**Aim of the exercise**
How many lines in the records below include "help"? Answer with the number only.

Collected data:
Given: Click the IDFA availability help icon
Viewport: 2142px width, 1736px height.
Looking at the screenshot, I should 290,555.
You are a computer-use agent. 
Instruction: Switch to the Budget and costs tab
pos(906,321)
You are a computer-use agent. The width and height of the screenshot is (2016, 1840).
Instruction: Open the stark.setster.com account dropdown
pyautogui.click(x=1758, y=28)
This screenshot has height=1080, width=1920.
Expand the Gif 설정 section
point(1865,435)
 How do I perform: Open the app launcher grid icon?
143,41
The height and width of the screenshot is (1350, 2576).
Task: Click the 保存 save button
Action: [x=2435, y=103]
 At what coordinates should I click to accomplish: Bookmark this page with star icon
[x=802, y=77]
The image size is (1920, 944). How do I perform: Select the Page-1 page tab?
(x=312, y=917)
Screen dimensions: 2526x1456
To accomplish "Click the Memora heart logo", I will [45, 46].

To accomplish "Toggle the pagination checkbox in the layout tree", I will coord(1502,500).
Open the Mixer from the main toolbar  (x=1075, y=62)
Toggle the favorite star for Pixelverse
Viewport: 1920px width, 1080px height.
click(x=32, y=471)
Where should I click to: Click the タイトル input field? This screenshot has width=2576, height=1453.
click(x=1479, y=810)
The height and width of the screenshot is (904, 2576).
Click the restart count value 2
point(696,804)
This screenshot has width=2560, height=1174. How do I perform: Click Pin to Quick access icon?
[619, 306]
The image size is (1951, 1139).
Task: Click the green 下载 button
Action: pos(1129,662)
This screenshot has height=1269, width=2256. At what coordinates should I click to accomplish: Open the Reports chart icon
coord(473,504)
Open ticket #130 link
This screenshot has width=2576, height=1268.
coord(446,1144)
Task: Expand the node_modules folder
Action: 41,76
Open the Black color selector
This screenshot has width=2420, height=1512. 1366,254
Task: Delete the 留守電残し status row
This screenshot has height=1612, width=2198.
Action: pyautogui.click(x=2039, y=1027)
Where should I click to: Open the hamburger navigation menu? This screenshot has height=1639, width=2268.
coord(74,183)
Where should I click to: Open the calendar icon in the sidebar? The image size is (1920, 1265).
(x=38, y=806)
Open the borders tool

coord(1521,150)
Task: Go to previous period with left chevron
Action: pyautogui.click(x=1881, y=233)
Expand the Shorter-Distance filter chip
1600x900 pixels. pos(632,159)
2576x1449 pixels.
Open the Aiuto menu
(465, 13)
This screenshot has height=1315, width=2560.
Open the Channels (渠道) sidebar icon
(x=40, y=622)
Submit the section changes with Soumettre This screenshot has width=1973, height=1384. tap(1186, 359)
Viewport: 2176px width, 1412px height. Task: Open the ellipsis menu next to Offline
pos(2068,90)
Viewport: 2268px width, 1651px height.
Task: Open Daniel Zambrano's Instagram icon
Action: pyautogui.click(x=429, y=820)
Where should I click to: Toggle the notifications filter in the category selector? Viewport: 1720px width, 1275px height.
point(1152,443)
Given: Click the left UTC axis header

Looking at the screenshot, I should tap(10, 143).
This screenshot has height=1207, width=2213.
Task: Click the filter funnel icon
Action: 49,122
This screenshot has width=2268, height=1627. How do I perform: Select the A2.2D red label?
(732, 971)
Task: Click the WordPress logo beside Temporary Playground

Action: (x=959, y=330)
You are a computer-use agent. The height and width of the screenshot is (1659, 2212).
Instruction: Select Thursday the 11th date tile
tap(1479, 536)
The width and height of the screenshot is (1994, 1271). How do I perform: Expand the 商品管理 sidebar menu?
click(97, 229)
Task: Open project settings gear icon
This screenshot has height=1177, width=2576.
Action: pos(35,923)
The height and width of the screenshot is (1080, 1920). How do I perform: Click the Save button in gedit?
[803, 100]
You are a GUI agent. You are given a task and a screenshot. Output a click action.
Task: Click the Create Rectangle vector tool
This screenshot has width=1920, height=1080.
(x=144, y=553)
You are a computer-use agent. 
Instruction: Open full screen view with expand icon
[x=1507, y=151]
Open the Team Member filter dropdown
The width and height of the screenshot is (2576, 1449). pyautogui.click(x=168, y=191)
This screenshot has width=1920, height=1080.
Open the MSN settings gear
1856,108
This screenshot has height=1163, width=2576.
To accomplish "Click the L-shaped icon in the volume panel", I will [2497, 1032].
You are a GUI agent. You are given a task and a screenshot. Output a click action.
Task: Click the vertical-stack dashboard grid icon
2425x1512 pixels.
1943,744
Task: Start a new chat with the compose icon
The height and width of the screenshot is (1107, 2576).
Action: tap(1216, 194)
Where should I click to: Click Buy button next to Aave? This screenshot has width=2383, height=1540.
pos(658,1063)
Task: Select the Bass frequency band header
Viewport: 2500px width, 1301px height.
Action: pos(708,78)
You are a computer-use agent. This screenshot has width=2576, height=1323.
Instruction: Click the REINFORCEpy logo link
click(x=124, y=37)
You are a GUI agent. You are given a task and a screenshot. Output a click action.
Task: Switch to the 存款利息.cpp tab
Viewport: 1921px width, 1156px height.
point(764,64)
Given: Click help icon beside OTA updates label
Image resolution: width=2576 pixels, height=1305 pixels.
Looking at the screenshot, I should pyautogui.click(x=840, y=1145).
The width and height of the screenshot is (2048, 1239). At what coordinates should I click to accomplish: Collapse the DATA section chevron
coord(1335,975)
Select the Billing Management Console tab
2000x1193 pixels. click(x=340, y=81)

**Written response**
2